• _Cosa si chiede_
Puoi trascrivere tale e quale il passo dell'articolo sul corto di Wes Anderson che va da "Dei personaggi popolano" fino a "finalmente connotati credibili."?

── Testo di riferimento ──

Wes Anderson e la “Molte Miglia”

Presentato nel 2013 al Festival del Cinema di Roma, il corto di Wes Anderson in collaborazione con Prada restituisce una visione onirica e originale sul mondo delle corse e di come il destino, a volte, possa svelare i suoi giochi anche davanti a un piatto di pasta.
Wes Anderson

1955, esterno notte, una piccola piazza che potrebbe appartenere a un qualsiasi paese dell’entroterra italiano. Al centro dello schermo si staglia nella soffusa luce notturna uno striscione dove grandi parole rosse recitano: Molte Miglia.
È cosi che Wes Anderson ci introduce nella sua onirica visione del mondo delle corse.

Un luogo animato

Dei personaggi popolano l’unico locale aperto, un bar come quelli di una volta con scritta al neon e radio che gracchia musica quasi diventata rumore bianco. Il vociare è sommesso, tradisce l’attesa annoiata degli abitanti del posto che, improvvisamente, sembrano scuotersi dal loro torpore. Poco a poco fari di macchine infrangono il tessuto buio della serata e la Molte Miglia assume finalmente connotati credibili.
Macchine si inseguono, quasi fantastiche nel loro essere tirate fuori da un tempo sospeso, lontane dalle carrozzerie moderne così sfuggenti. Qui è il tripudio di rotondità e ruote di scorta che spuntano dal portabagagli.
E così come è arrivata, la Molte Miglia scompare se non fosse per un ultimo, lontano rombo di motori.
Appare un’auto rossa fuori controllo che sbalza in ogni dove, non accenna a rallentare e…scompare dallo schermo.

Wes Anderson

Buio

Ritorna la piazza di prima ma ecco che qualcosa ha infranto quella pace: la vettura rossa numero 32 si è schiantata vicino alla fontana e le fiamme la circondano. Vicino a lei, fra grida e confusione c’è il pilota “J. Cavalcanti”, avvolto nella sua tuta giallo senape della scuderia Prada, troppo intento a prendersela con il suo meccanico per occuparsi effettivamente della condizione dell’auto.

───
── Materiale di partenza ──

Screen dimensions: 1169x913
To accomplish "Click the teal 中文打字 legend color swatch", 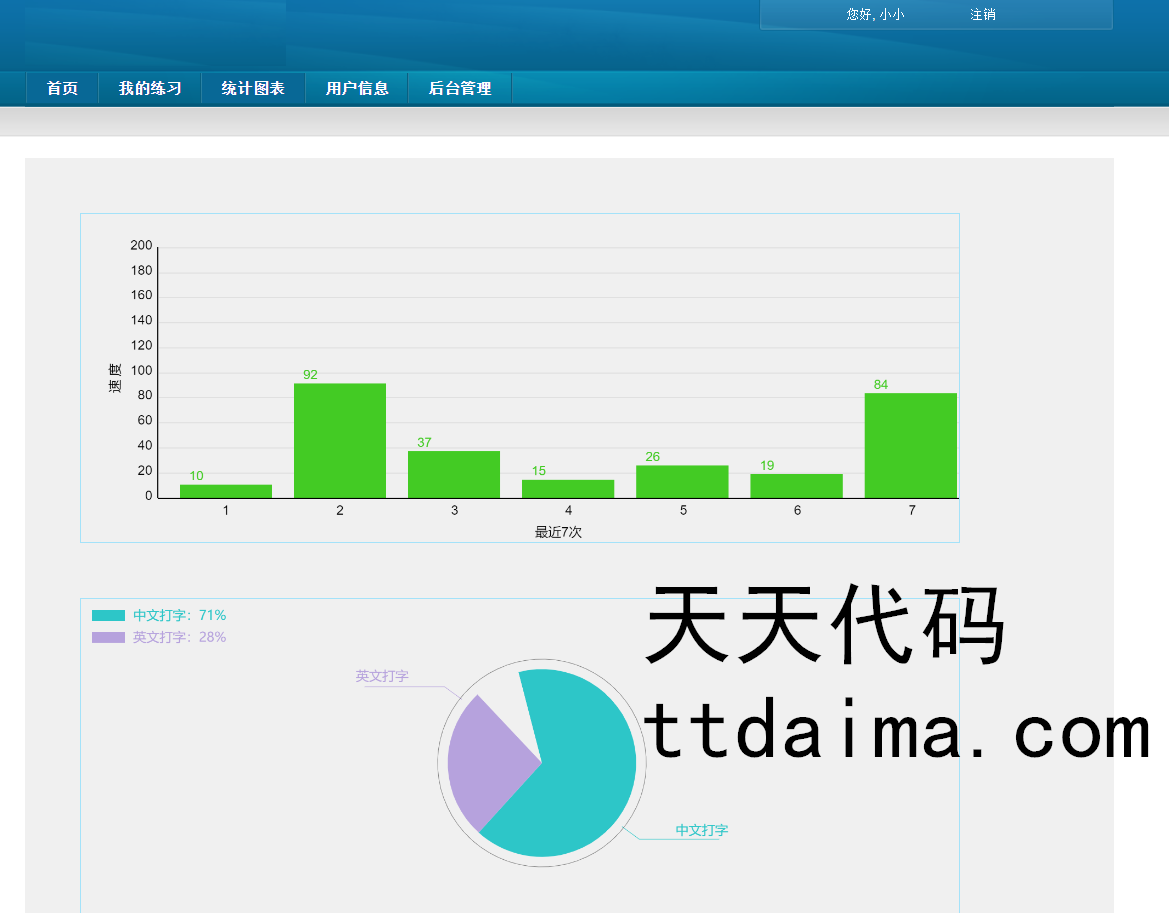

───

• _Risposta_
Dei personaggi popolano l’unico locale aperto, un bar come quelli di una volta con scritta al neon e radio che gracchia musica quasi diventata rumore bianco. Il vociare è sommesso, tradisce l’attesa annoiata degli abitanti del posto che, improvvisamente, sembrano scuotersi dal loro torpore. Poco a poco fari di macchine infrangono il tessuto buio della serata e la Molte Miglia assume finalmente connotati credibili.